I worked from home for seven of the years we had with him. We spent every day together when the kids were at school and their father was at work. I would sit at my computer all day while he napped at my feet. I loved that quiet, undemanding companionship. I lost custody of him in the divorce two years ago. I had to say a goodbye of sorts then. I grieved the loss of his companionship then. I knew he would be getting older and would one day no longer be with us. That’s the thing about dogs; they rarely outlive their owners. I honestly worried that he would die without me. Or that I would lose him again with no chance to say goodbye. But over the past two years, I did get several opportunities to see him and take care of him. I witnessed the decline in his agility. And I ached when I realized that he could not hear me call his name. He had such a hard time standing up that once he was up, he didn’t want to lie down. And once he was lying down, he struggled to stand up. That made for a lot of urine-mopping. He was at my house just last week. He had taken to eating and drinking while lying down. One time, he actually fell asleep with his head in the food bowl. Like a toddler dozing off in a high chair. We knew that he would not be able to live that way much longer. The past 15 years had been very good to him. We are grateful to have had him that long. And I am grateful that I had a chance to say goodbye.

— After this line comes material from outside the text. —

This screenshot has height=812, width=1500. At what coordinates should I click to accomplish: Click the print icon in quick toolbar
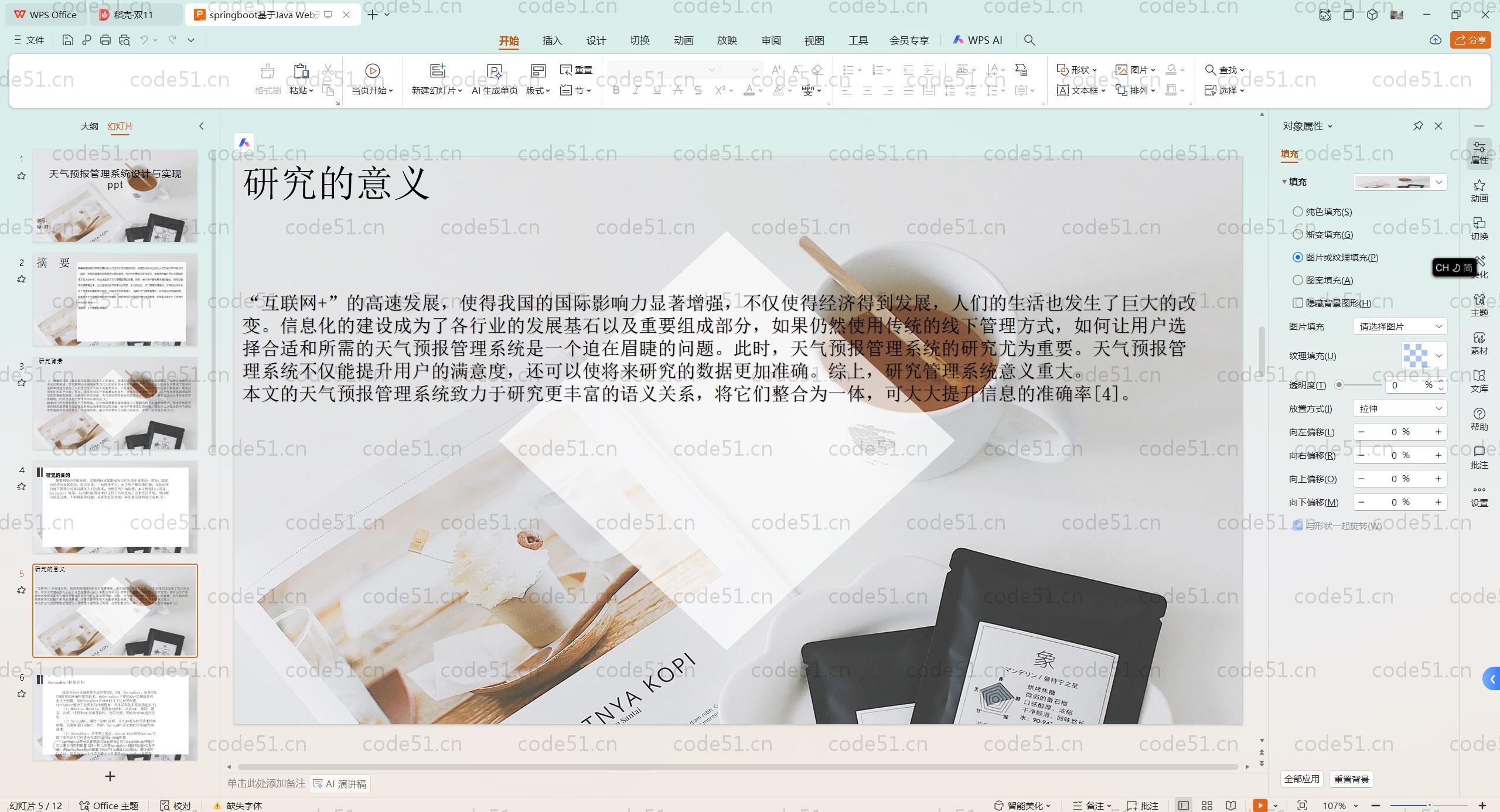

Today, I held his face in my hands and whispered in his soft deaf ear, “We love you so much, sweet boy. So very much.” He looked at me with no idea that he would soon be young and healthy again and free to eat as many pork chops and Samoas as he wanted. It was so painfully hard to look into his still-sparkling blue eye and let him go. It’s a different kind of grief for the loss of a different kind of love. Thank you for choosing us, sweet Buzz Lightyear. We love you to infinity and beyond.